> What to do
Would you transcribe exactly the lines from the one containing "Image resolution: width=1372" to the last line of the data below, both ends included, but none of the pictures?

Stored data entries
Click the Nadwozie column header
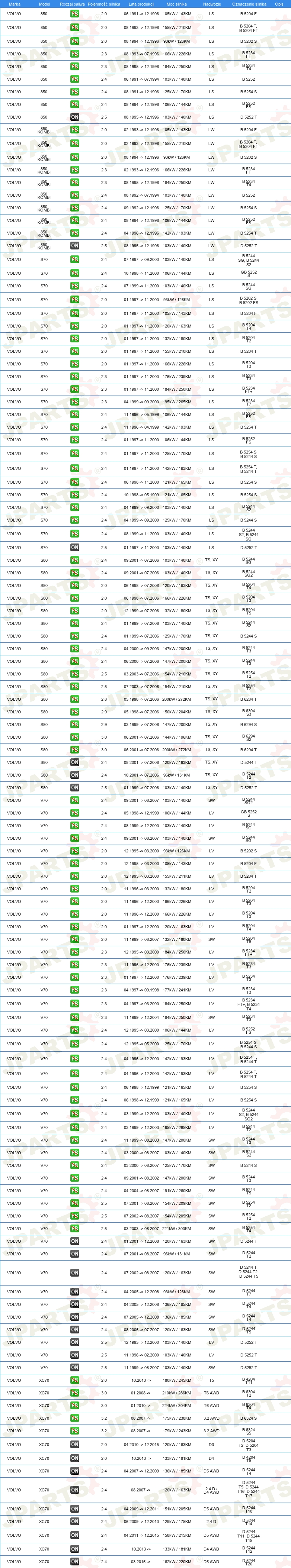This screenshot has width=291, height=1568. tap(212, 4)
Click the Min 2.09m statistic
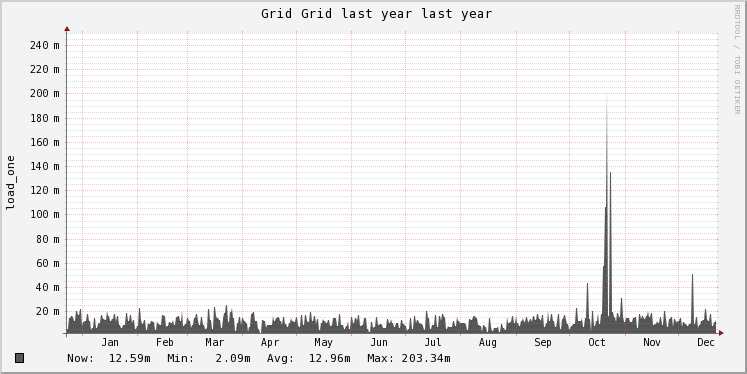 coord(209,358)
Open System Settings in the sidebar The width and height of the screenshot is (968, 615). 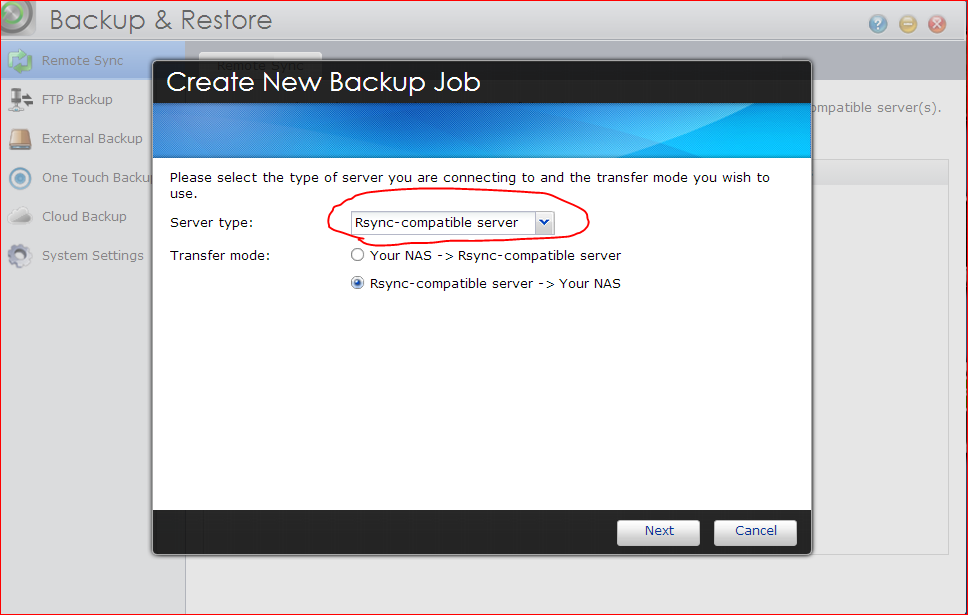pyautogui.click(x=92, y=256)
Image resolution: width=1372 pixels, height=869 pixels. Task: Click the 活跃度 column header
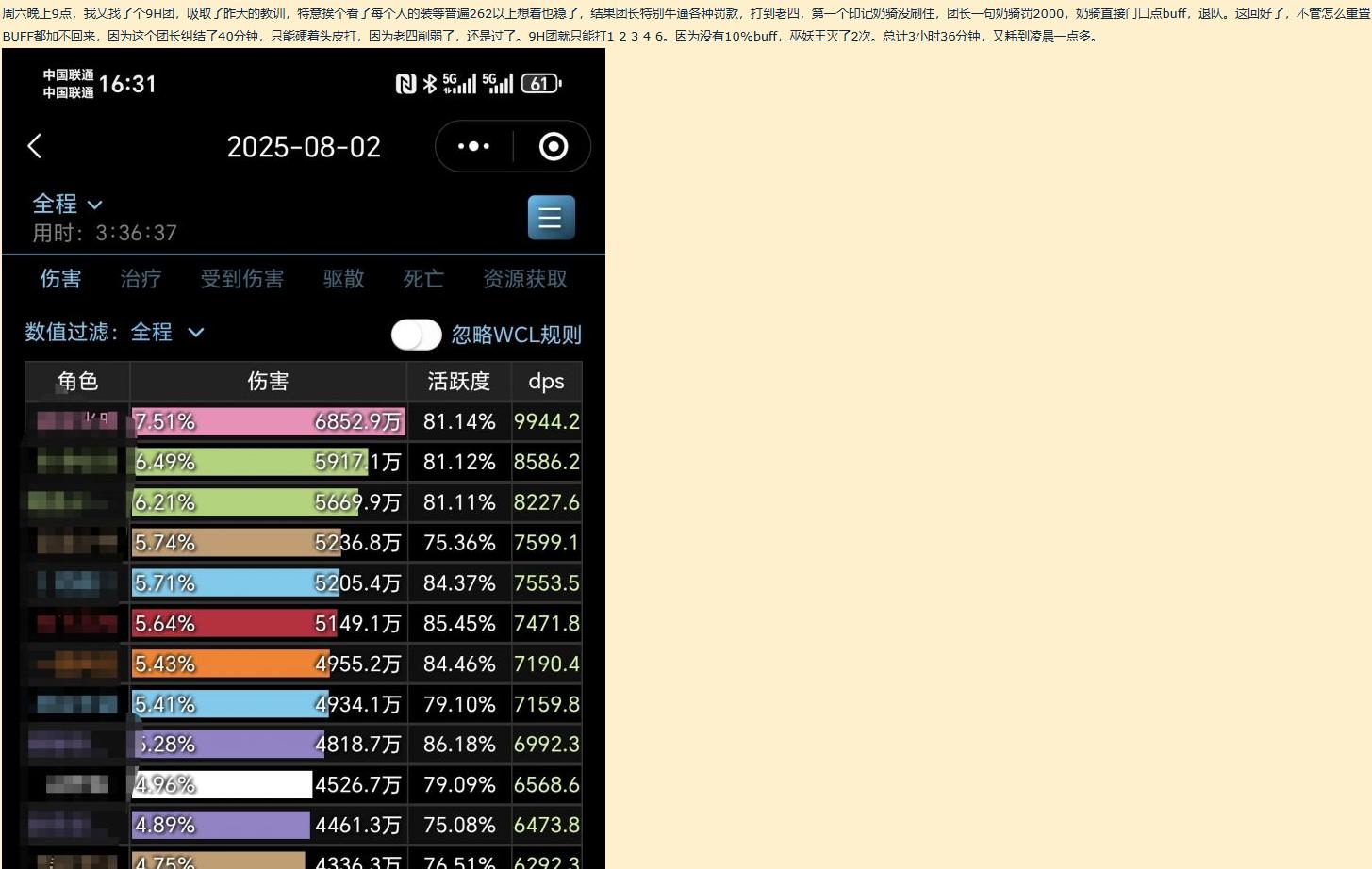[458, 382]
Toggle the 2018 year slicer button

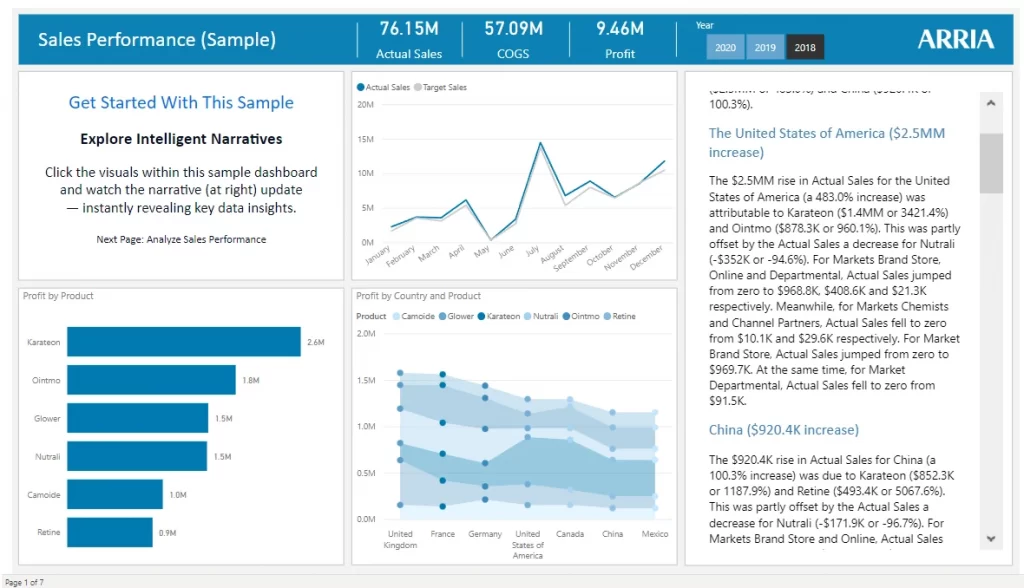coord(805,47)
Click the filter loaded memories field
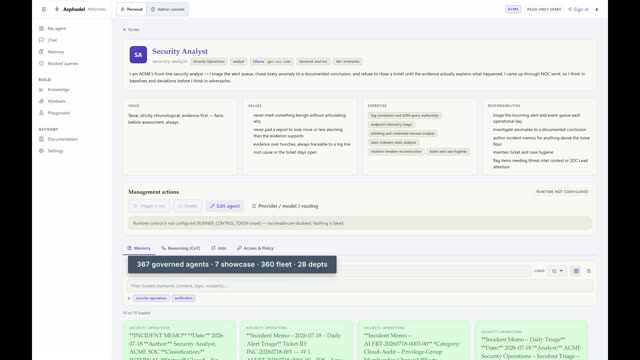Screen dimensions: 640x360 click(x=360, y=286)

> Exercise response
Image resolution: width=1372 pixels, height=869 pixels. Task: Click the 活跃度 column header
[458, 382]
Toggle the 2018 year slicer button

coord(805,47)
Click the filter loaded memories field
Screen dimensions: 640x360 click(x=360, y=286)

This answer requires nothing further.